HR領域でのデータ活用における世界のトレンドと今後の可能性 そして人事に求められる機能とは
ピープルアナリティクス&HRテクノロジー協会 理事 北崎 茂氏(左)
株式会社マイナビ 教育研修事業部 事業開発統括部 HRシステムコンサル部/HR Trend Lab研究員 佐々木 翔平(右)
テクノロジーの進歩により、DXのようなデータ活用を促進する動きがさまざまな業界で急速に進んでいます。中でも近年広がりを見せているのが、HR(Human Resources:人的資源)領域での人材データの活用です。
そこで今回は、ピープルアナリティクス&HRテクノロジー協会で理事を務める北崎茂さんに、HR Trend Lab研究員の佐々木が、HR領域で人材データ活用が広がった背景や日本と海外との違い、今後の可能性についてお伺いしました。
近年HR領域で人材データの活用が注目されている背景とは?
佐々木:近年、テクノロジーの発展に伴い、HR領域での人材データの活用が話題にのぼるようになったイメージがあります。HR領域での活用が注目されるようになったのは、どういったところが発端になっているのでしょうか。
北崎:さまざまな要素があると思っています。テクノロジーの発展もそのうちの一つでしょう。根本にあるのは、企業に属する人材の多様化とビジネススピードの加速です。旧来の日本のマネジメントでは、部下も自分と同じようなキャリアを通ってきているため、大体なにをやってきているのか上司が把握していました。

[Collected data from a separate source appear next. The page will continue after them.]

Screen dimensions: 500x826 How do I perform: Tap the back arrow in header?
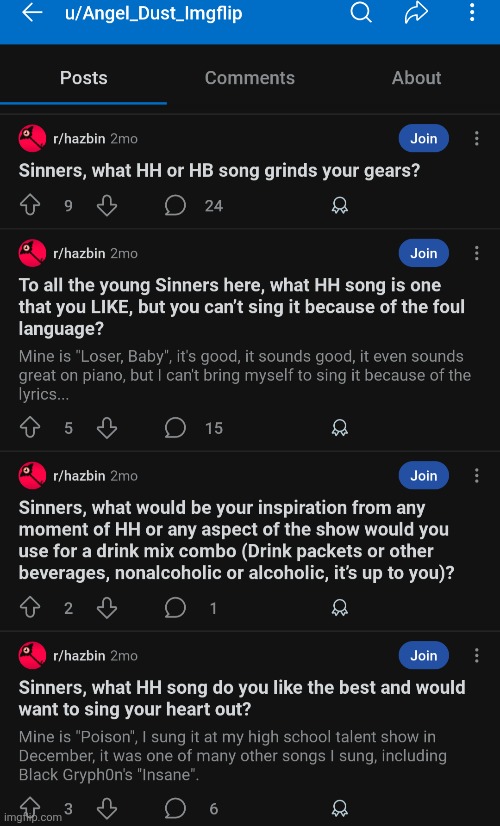click(x=32, y=13)
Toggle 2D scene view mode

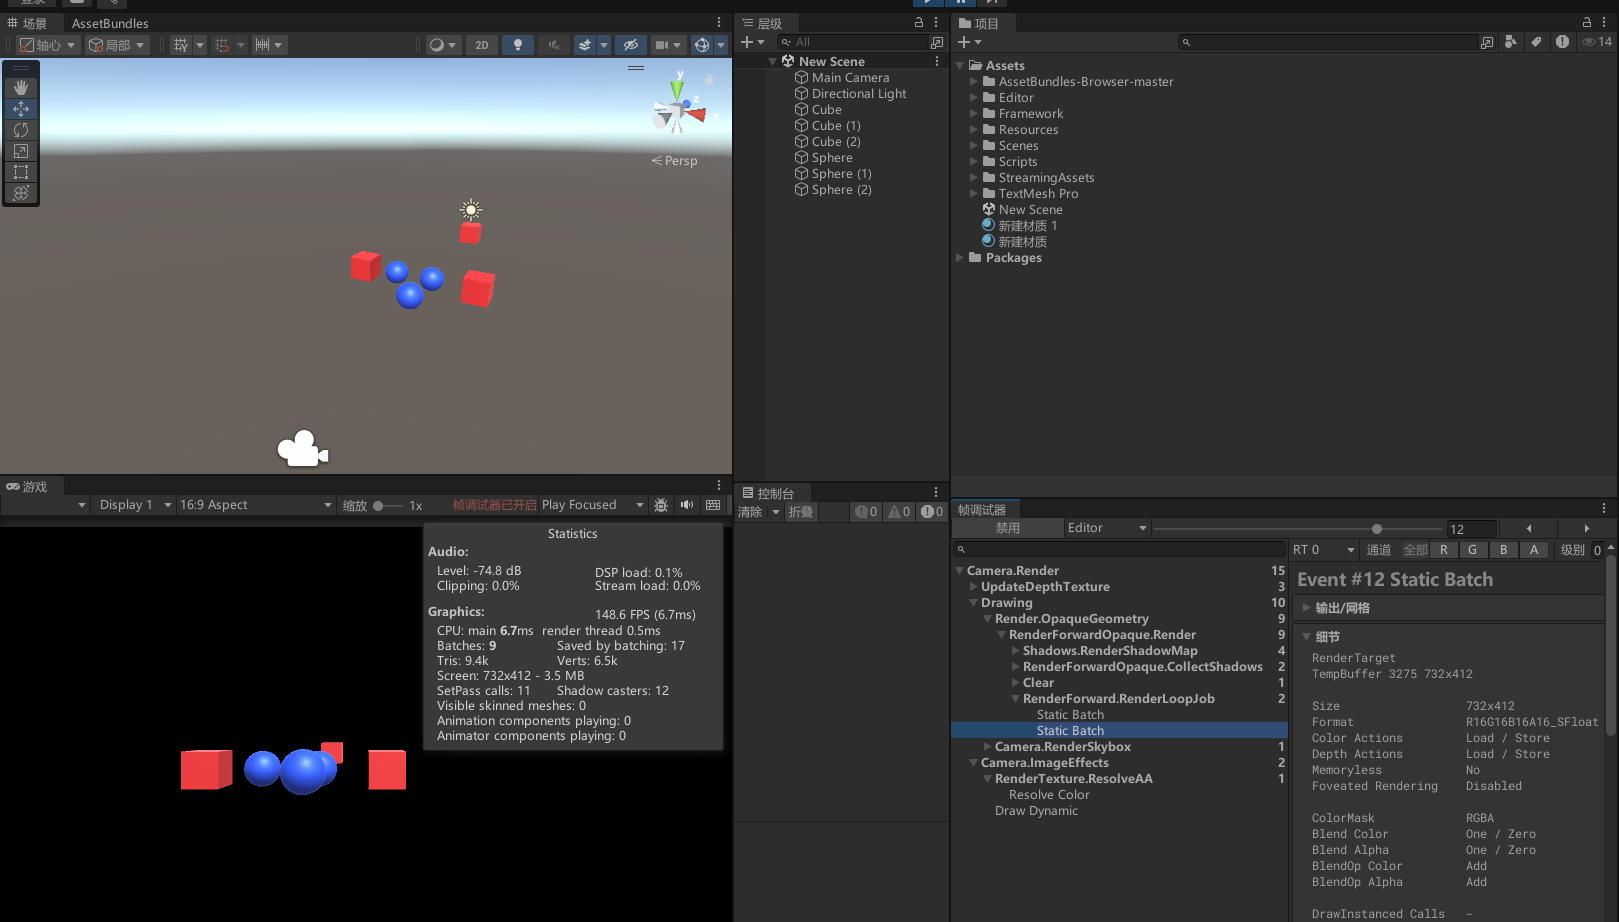(482, 45)
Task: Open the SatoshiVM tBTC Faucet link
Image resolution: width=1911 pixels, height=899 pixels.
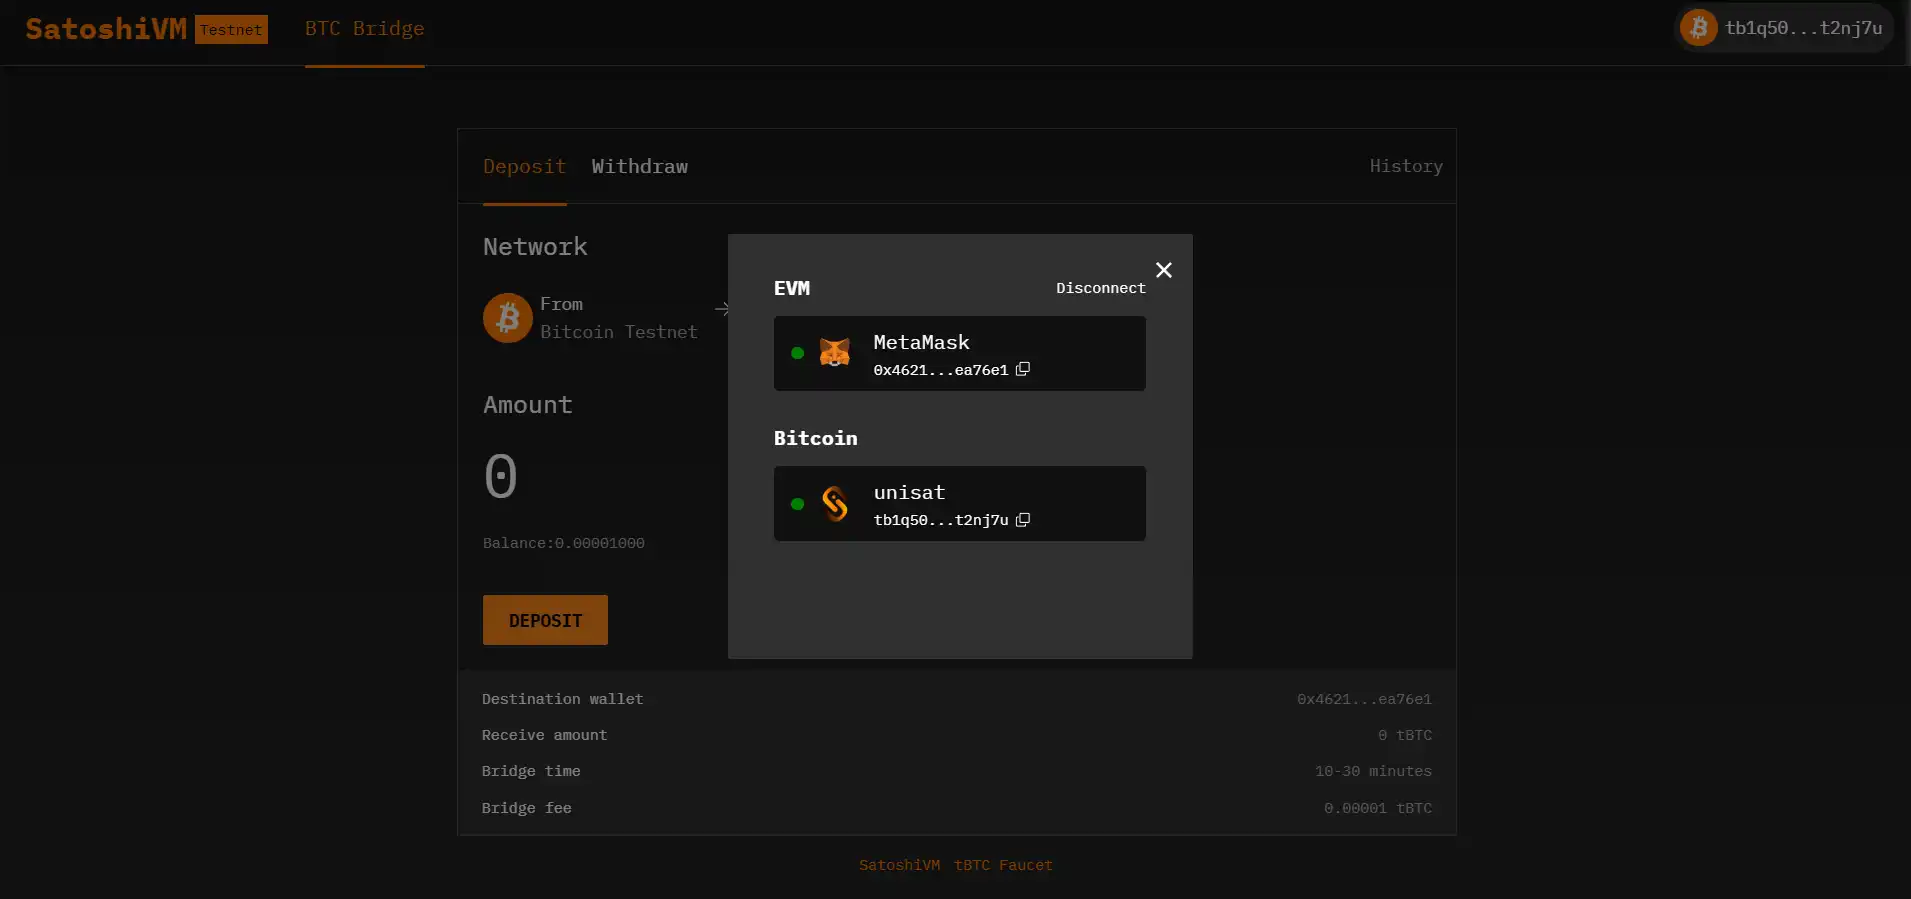Action: click(955, 865)
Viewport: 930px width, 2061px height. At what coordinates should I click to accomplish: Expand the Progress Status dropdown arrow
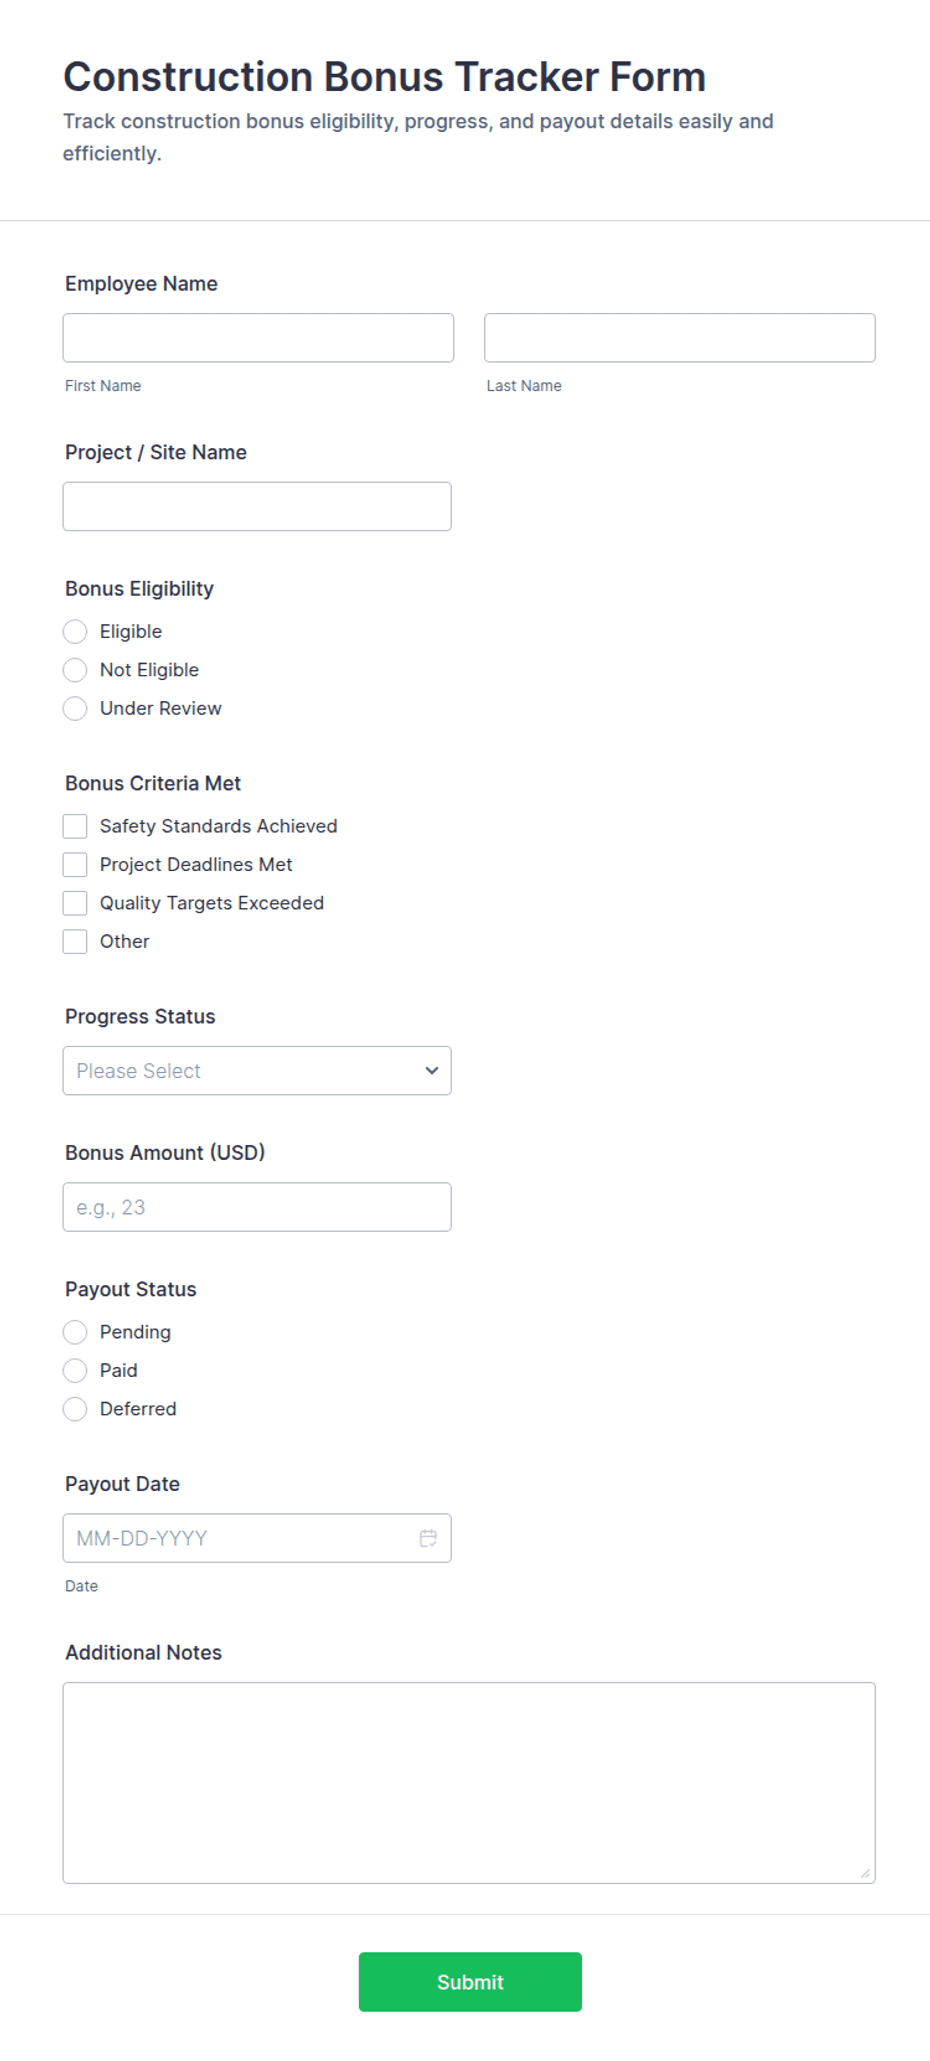432,1070
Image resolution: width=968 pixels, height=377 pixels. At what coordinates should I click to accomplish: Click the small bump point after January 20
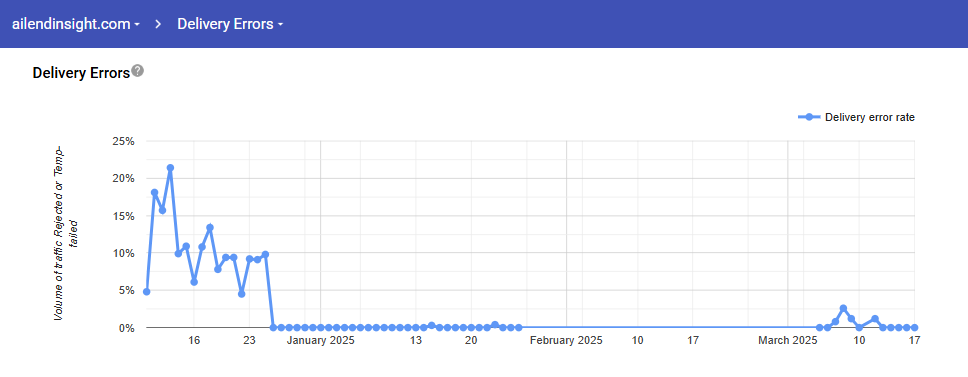[494, 325]
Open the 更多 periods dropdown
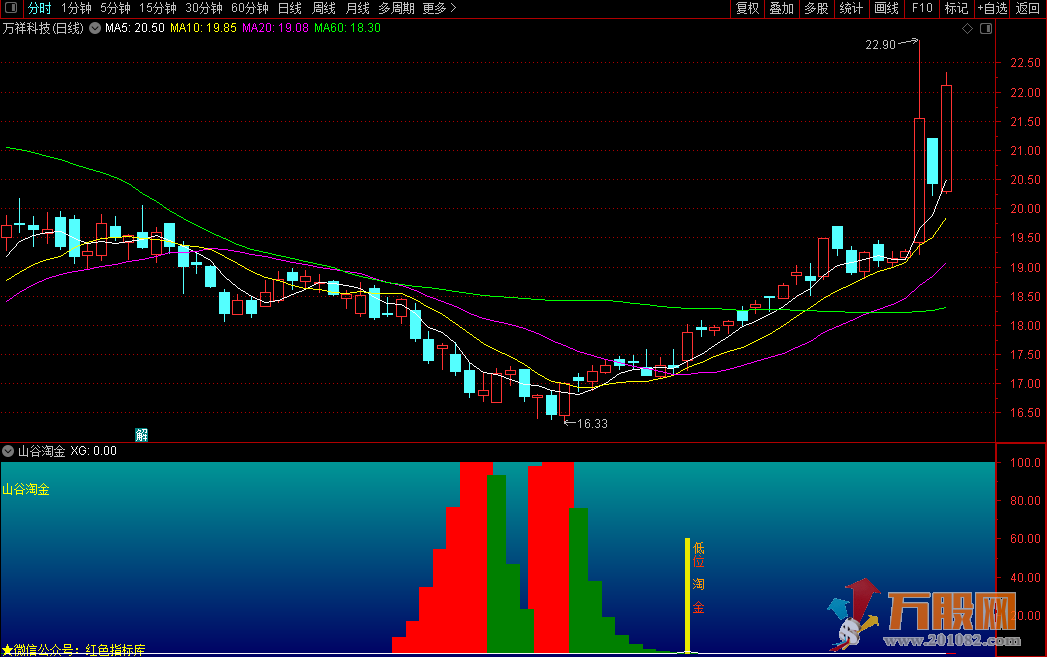Screen dimensions: 1047x657 pyautogui.click(x=439, y=8)
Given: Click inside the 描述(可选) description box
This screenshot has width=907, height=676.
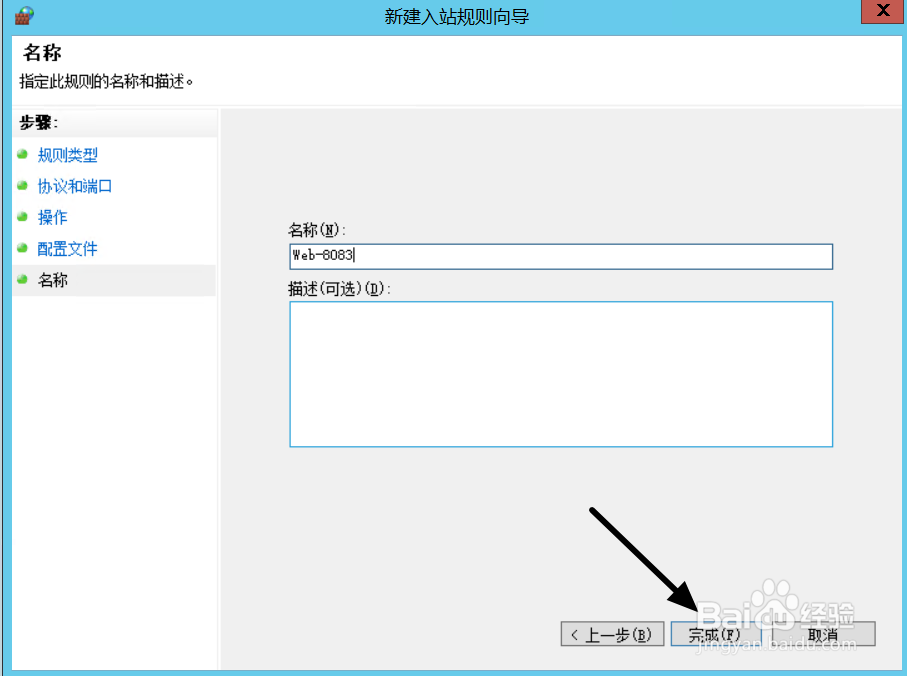Looking at the screenshot, I should [560, 374].
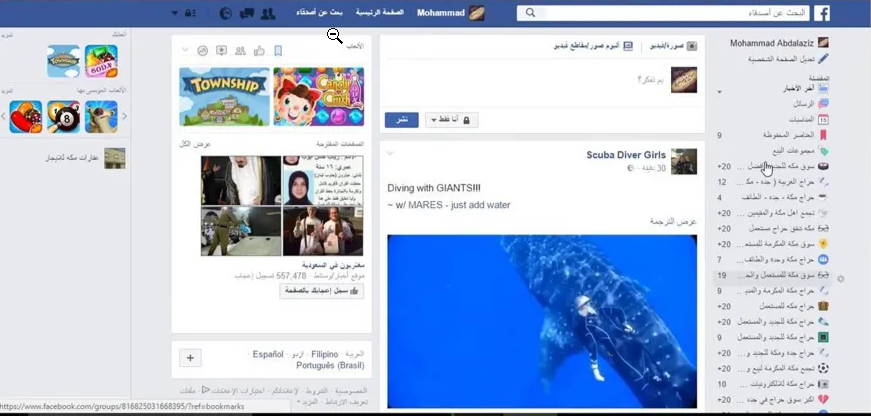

ただ、今の時代は中途入社も多く、従業員によってキャリアのバックグラウンドもさまざまですし、世代による価値観の違いも大きい。私自身、20以上歳の離れた人たちとは価値観が大きく違うことを痛感しています。そうなると、必ずしも自分の経験則が他者に受け入れられるとは限らなくなる。そこで、データを使って従業員を客観視することが求められているといえます。
また、ビジネススピードが速くなることで、積み上げたノウハウの賞味期限が短くなりました。感覚を活かせるのは、同じ土俵の中だからこそです。どんどん土俵が変わってしまうため、別の土俵で培った勘や経験を利かせられなくなっているわけですね。そういった状況のなかで意思決定をするにあたっては、自分の勘や経験だけでなく、なんらかの補足材料が必要になってきたという課題感が浮上してきました。
こうした背景があり、データによる客観視が必要とされているなかで、ビッグデータやAIなどがどうやらビジネスに使えそうだという大きな流れがやってきた。元々マーケティングや研究開発の世界では、データをもとに顧客がどういう志向性を持っているのか追求して、その結果を意思決定に活用していましたが、これはHRにも使えるんじゃないかとなったことがきっかけだったように思います。
佐々木:そうした潮流は、欧米諸国から発祥したのでしょうか?
北崎:そうですね。そもそも欧米諸国は多民族国家として成立しているところが多く、国民の意識や日常生活のなかに多様な価値観を認め合わないとコミュニティが成立しないという現実がありました。なぜ欧米諸国の方が先だったかというと、価値観の多様性ゆえにデータを活用して意思決定することに多少なりとも慣れていたという部分があり、データへの順応性、活用できるのではという勘やセンスがあったからだと考えています。
日本でそういったデータをビジネスに活用しはじめたのは、2012年頃からですね。AIという考え方が徐々に浸透し始め、フィンテック、HRテック、アナリティクスという話題が取り上げられるようになりました。その後、興味を持った人が集まって流れができていった、というのが2014年から2019年のトレンドでしたね。
佐々木:さまざまな企業を見る中で、そのほかの変化としては情報を扱う主体が変わってきているように感じています。このようなデータは、これまでシステム部門や人事部門が主に管理・利用してきたように感じますが、現在は現場マネージャーも管理・利用できるようになってきていると感じます。北崎さんはどう見ていらっしゃいますか?
北崎:その傾向はあると思います。人材マネジメントの意思決定を人事部門から現場に委譲したいという企業が増えています。現場が人材マネジメントの意思決定をスピーディーにおこなうことが求められるようになり、それに伴って現場への情報開示の必要性が高まったことが大きな背景のひとつです。人事から現場にシフトしていったというより、現場のニーズが上がってきたのだと思いますね。